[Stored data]
= = =

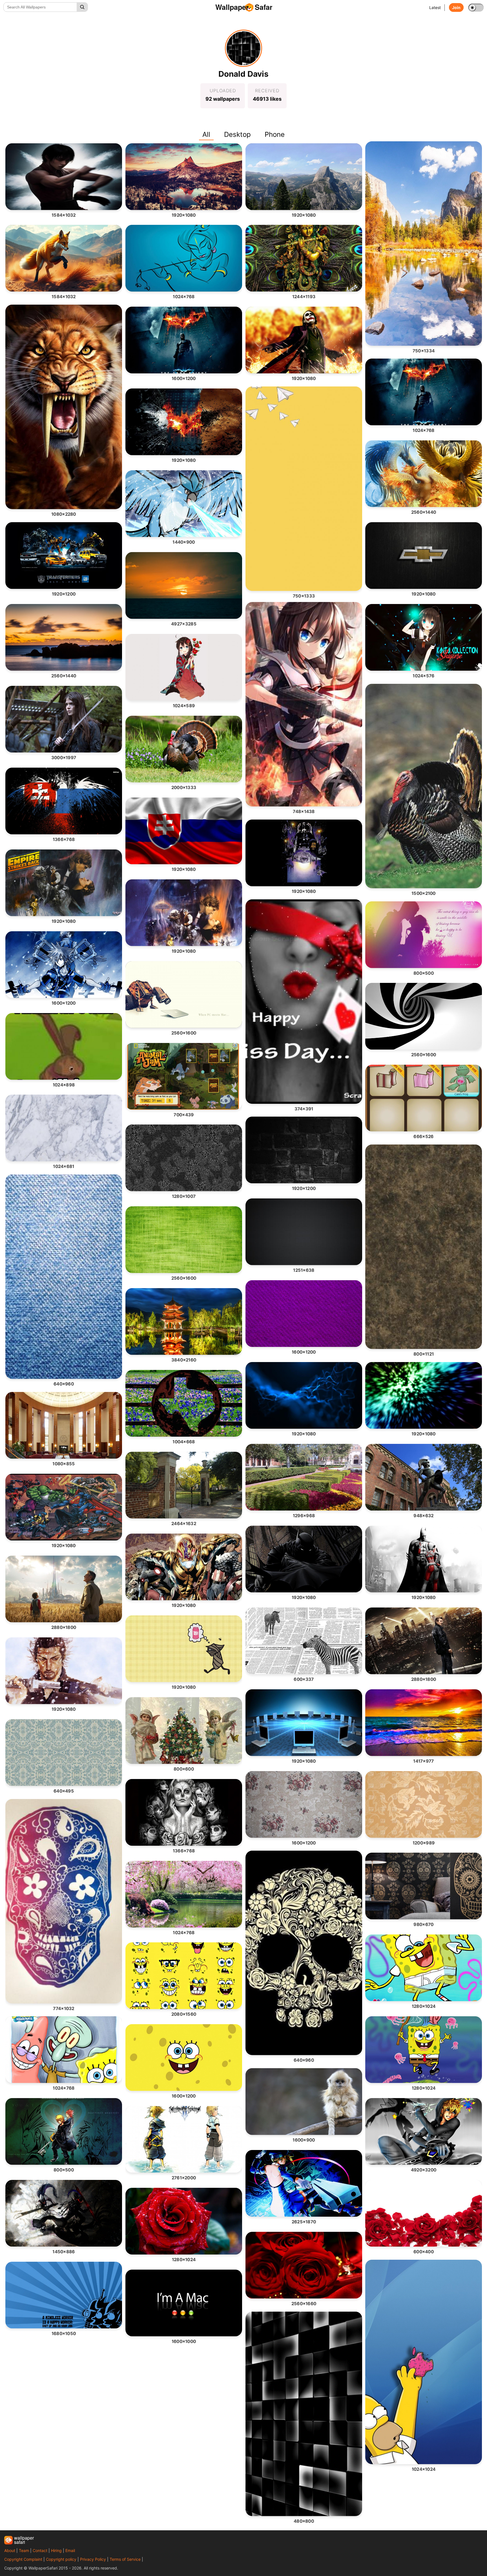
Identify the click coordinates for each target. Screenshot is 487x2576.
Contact (40, 2550)
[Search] (82, 7)
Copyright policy (61, 2559)
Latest (435, 7)
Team (24, 2550)
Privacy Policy (93, 2559)
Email (70, 2550)
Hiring (56, 2550)
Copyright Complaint (23, 2559)
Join (456, 7)
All (206, 134)
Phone (275, 134)
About (9, 2550)
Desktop (237, 134)
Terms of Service (125, 2559)
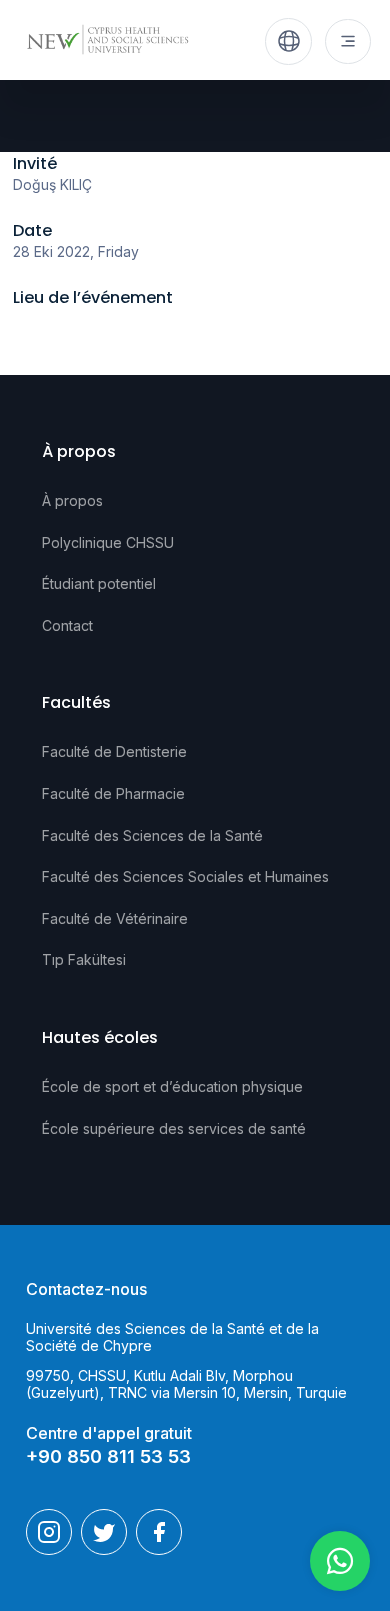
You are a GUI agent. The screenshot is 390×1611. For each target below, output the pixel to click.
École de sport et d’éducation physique (172, 1086)
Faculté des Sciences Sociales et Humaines (185, 876)
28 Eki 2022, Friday (76, 251)
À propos (72, 500)
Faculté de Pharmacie (113, 793)
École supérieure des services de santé (174, 1128)
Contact (67, 625)
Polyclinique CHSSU (108, 542)
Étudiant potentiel (99, 583)
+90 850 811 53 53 (108, 1456)
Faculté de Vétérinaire (115, 918)
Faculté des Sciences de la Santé (152, 835)
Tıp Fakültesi (84, 959)
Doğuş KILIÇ (52, 184)
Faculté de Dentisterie (114, 751)
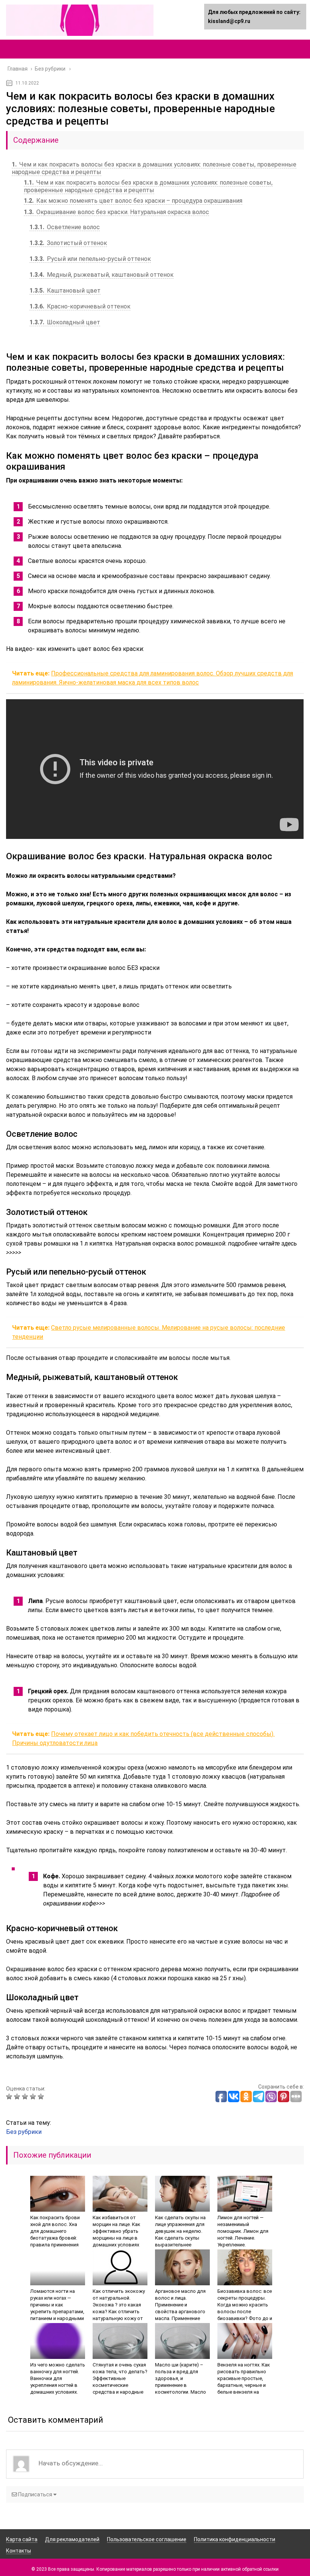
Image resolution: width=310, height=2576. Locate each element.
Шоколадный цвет (64, 322)
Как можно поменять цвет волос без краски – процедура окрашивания (133, 200)
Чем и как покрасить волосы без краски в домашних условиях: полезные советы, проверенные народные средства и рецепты (148, 186)
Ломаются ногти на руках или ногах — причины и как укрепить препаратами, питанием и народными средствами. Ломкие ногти (57, 2311)
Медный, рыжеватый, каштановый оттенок (101, 274)
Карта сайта (21, 2539)
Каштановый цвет (65, 290)
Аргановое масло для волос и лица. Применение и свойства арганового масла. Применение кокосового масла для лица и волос (181, 2311)
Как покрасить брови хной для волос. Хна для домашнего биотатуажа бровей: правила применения (55, 2231)
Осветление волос (64, 227)
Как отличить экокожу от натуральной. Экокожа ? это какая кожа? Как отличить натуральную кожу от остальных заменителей (119, 2311)
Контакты (18, 2551)
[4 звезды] (34, 2096)
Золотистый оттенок (68, 243)
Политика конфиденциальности (234, 2539)
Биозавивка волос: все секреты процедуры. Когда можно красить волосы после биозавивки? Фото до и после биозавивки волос (244, 2311)
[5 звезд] (42, 2096)
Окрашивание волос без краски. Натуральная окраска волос (116, 212)
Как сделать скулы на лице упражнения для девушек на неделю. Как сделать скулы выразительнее (180, 2231)
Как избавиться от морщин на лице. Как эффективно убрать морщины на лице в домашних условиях (116, 2231)
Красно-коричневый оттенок (79, 306)
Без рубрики (24, 2131)
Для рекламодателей (72, 2539)
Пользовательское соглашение (146, 2539)
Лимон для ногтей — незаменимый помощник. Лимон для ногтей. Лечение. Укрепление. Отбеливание (242, 2234)
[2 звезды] (18, 2096)
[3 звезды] (26, 2096)
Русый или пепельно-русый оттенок (90, 258)
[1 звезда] (10, 2096)
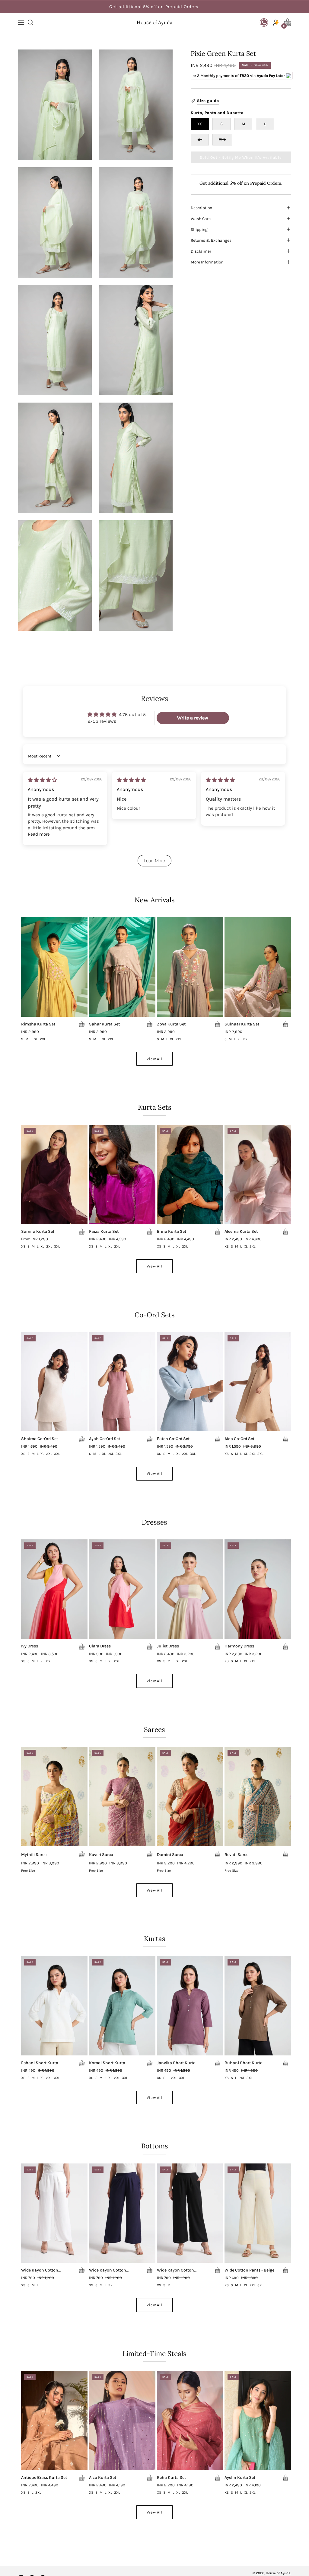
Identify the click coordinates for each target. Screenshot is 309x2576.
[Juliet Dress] (190, 1589)
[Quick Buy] (82, 1024)
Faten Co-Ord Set (173, 1439)
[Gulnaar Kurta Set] (258, 967)
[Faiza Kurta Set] (122, 1174)
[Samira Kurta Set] (54, 1174)
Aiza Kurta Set (102, 2478)
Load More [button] (154, 860)
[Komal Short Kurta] (122, 2005)
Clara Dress (100, 1646)
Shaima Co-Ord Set (39, 1439)
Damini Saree (170, 1855)
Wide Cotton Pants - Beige (249, 2270)
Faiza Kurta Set (104, 1231)
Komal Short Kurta (107, 2063)
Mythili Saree (33, 1855)
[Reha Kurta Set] (190, 2420)
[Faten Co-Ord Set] (190, 1382)
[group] (154, 6)
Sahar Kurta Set (104, 1024)
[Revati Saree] (258, 1796)
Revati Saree (236, 1855)
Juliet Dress (168, 1646)
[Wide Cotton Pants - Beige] (258, 2213)
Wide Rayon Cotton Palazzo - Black (175, 2270)
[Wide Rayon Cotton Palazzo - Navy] (122, 2213)
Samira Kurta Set (37, 1231)
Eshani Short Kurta (39, 2063)
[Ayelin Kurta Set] (258, 2420)
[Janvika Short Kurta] (190, 2005)
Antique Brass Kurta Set (44, 2478)
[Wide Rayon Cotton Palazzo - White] (54, 2213)
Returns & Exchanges (211, 240)
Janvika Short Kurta (176, 2063)
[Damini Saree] (190, 1796)
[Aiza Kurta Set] (122, 2420)
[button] (30, 22)
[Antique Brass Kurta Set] (54, 2420)
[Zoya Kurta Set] (190, 967)
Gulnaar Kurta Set (242, 1024)
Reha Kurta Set (171, 2478)
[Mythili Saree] (54, 1796)
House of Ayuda (154, 22)
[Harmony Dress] (258, 1589)
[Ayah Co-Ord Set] (122, 1382)
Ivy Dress (29, 1646)
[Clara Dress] (122, 1589)
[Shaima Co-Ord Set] (54, 1382)
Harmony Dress (239, 1646)
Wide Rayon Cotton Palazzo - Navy (107, 2270)
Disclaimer (201, 251)
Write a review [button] (192, 718)
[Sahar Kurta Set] (122, 967)
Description (201, 207)
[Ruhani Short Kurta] (258, 2005)
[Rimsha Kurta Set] (54, 967)
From (34, 1239)
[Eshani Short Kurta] (54, 2005)
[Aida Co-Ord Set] (258, 1382)
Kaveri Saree (101, 1855)
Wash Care (201, 218)
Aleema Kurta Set (241, 1231)
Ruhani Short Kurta (244, 2063)
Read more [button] (39, 834)
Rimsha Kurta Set (38, 1024)
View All (155, 1059)
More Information (207, 262)
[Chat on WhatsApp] (264, 22)
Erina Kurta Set (171, 1231)
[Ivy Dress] (54, 1589)
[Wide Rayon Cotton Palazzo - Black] (190, 2213)
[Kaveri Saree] (122, 1796)
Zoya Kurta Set (171, 1024)
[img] (42, 780)
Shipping (199, 229)
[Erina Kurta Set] (190, 1174)
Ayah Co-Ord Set (104, 1439)
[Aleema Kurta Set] (258, 1174)
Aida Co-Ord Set (239, 1439)
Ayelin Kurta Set (240, 2478)
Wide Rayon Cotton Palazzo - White (39, 2270)
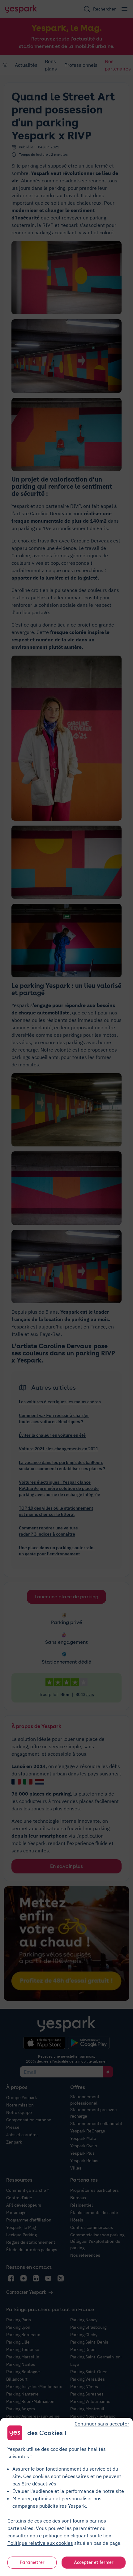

= = =

> **TASK INSTRUCTIONS**
Please say how many lines above contain "лице", number only.

> **SOLUTION BELOW**
2